| GIVEN PROBLEM |
Copy the stretch of the object layout introspection message below from "Wed Aug 19 12:10:36" through "realAddressOf(f[i]) - realAddressOf(f[0])", replacing "cache lines" with "memory pages".

| PAGE TEXT |
RFC (round 1), JEP draft: Low-level Object layout introspection methods

Wed Aug 19 12:10:36 UTC 2020

Now all these APIs that return distances (except maybe 
mangledAddressesOf) don't give any information about alignment to power 
of 2 address multiples (cache lines for example). So if we modify the 
last (4th) API variant for distances to also return alignments:

long[] estimatedDistancesAndAlignmentsInBytes(ObjectField[] 
objectFields, int bits); // 0 < bits <= 2^16 for example to not expose 
too much of real addresses

where r[2*i] of the returned array represents a distance: 
realAddressOf(f[i]) - realAddressOf(f[0])
and r[2*i+1] of the returned array represents an alignment: 
realAddressOf(f[i]) & ((1L << bits) - 1)

...then I think everything needed for performance analysis can be 
derived from this information.

Regards, Peter

On 8/19/20 1:46 PM, Peter Levart wrote:
>
>
> On 8/19/20 1:35 PM, Peter Levart wrote:
>> Hi,
>>
>> On 8/17/20 5:13 PM, Erik Österlund wrote:
>>> Perhaps, another way of answering the same question without the 
>>> addressOf API, is to have an estimatedDistanceInBytes(Object o1, 
>>> Object o2) or even an
>>> estimatedDistanceInBytes(Object o1, Field f1, Object o2, Field f2) 
>>> API. This API could run in a mode where there are no
>>> safepoints, and ensure that none of the above mentioned "impossible" 
>>> situations actually remain impossible, and hence more effectively 
>>> actually answering the high-level question.
>>> It would also importantly never expose any addresses or offsets, 
>>> while still allowing various locality heuristics to be computed by 
>>> performance people. 
>>
>> ...still, if you wanted to obtain the estimated distances among all 
>> pairs of (object, field)-s in a set of objects, individually 
>> query-ing for each pair would not give you a snapshot view for the 
>> whole set. If this is important, one would perhaps have to have an 
>> API like this:
>>
>> record ObjectField(Object object, Field field) {}
>>
>> long[][] estimatedDistancesInBytes(ObjectField[] objectFields)

| GIVEN DATA |
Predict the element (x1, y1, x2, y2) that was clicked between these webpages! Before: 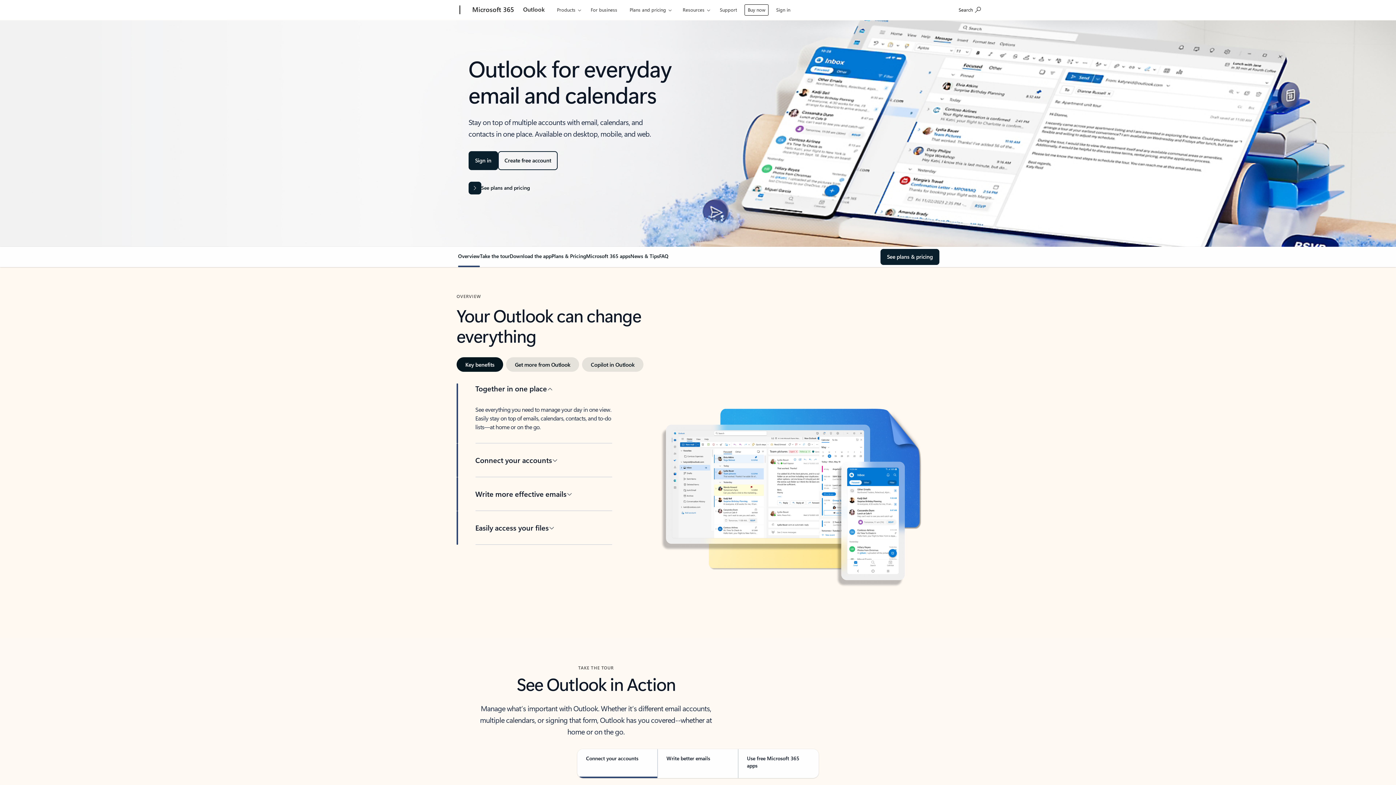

---

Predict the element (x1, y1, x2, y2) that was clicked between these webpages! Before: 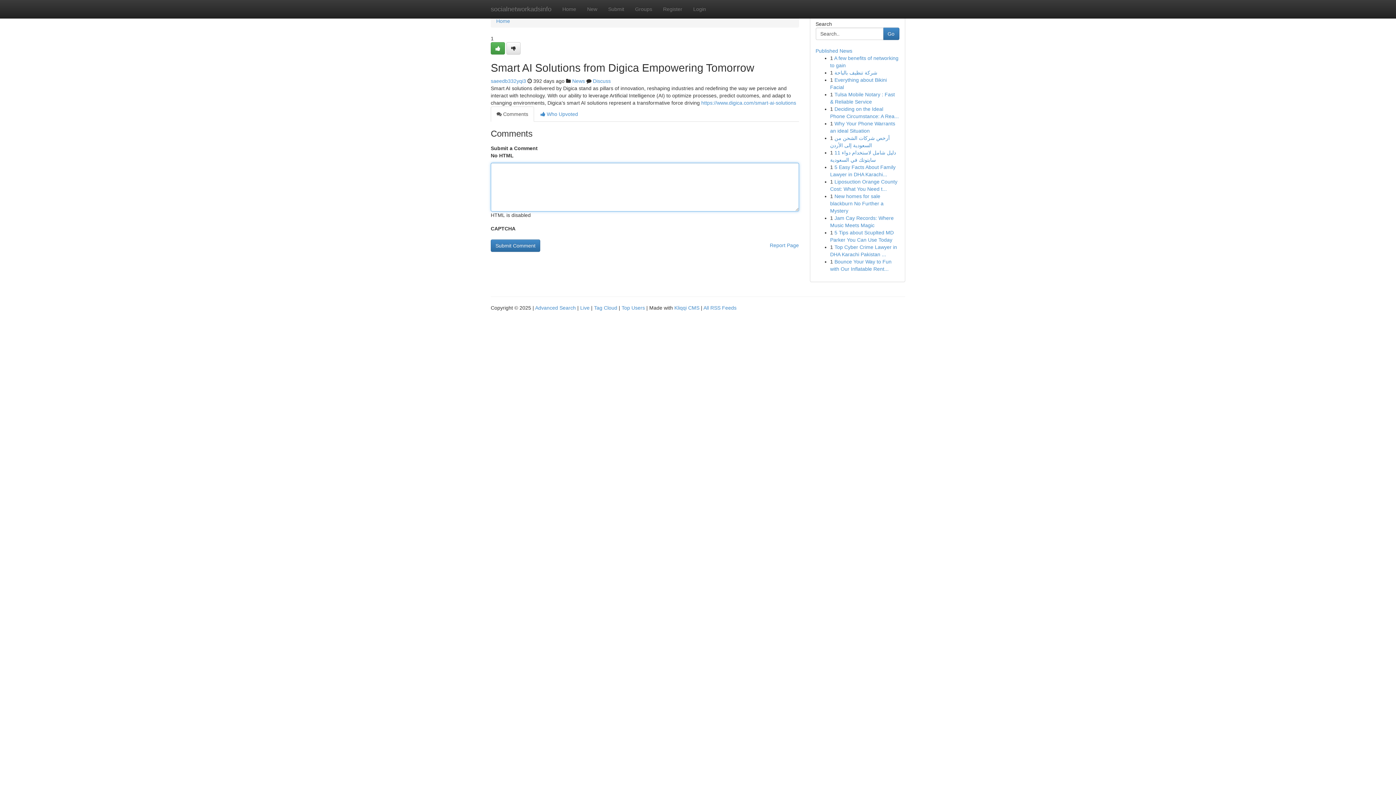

| SOLUTION FOR THIS PROBLEM |
Wed Aug 19 12:10:36 UTC 2020

Now all these APIs that return distances (except maybe 
mangledAddressesOf) don't give any information about alignment to power 
of 2 address multiples (memory pages for example). So if we modify the 
last (4th) API variant for distances to also return alignments:

long[] estimatedDistancesAndAlignmentsInBytes(ObjectField[] 
objectFields, int bits); // 0 < bits <= 2^16 for example to not expose 
too much of real addresses

where r[2*i] of the returned array represents a distance: 
realAddressOf(f[i]) - realAddressOf(f[0])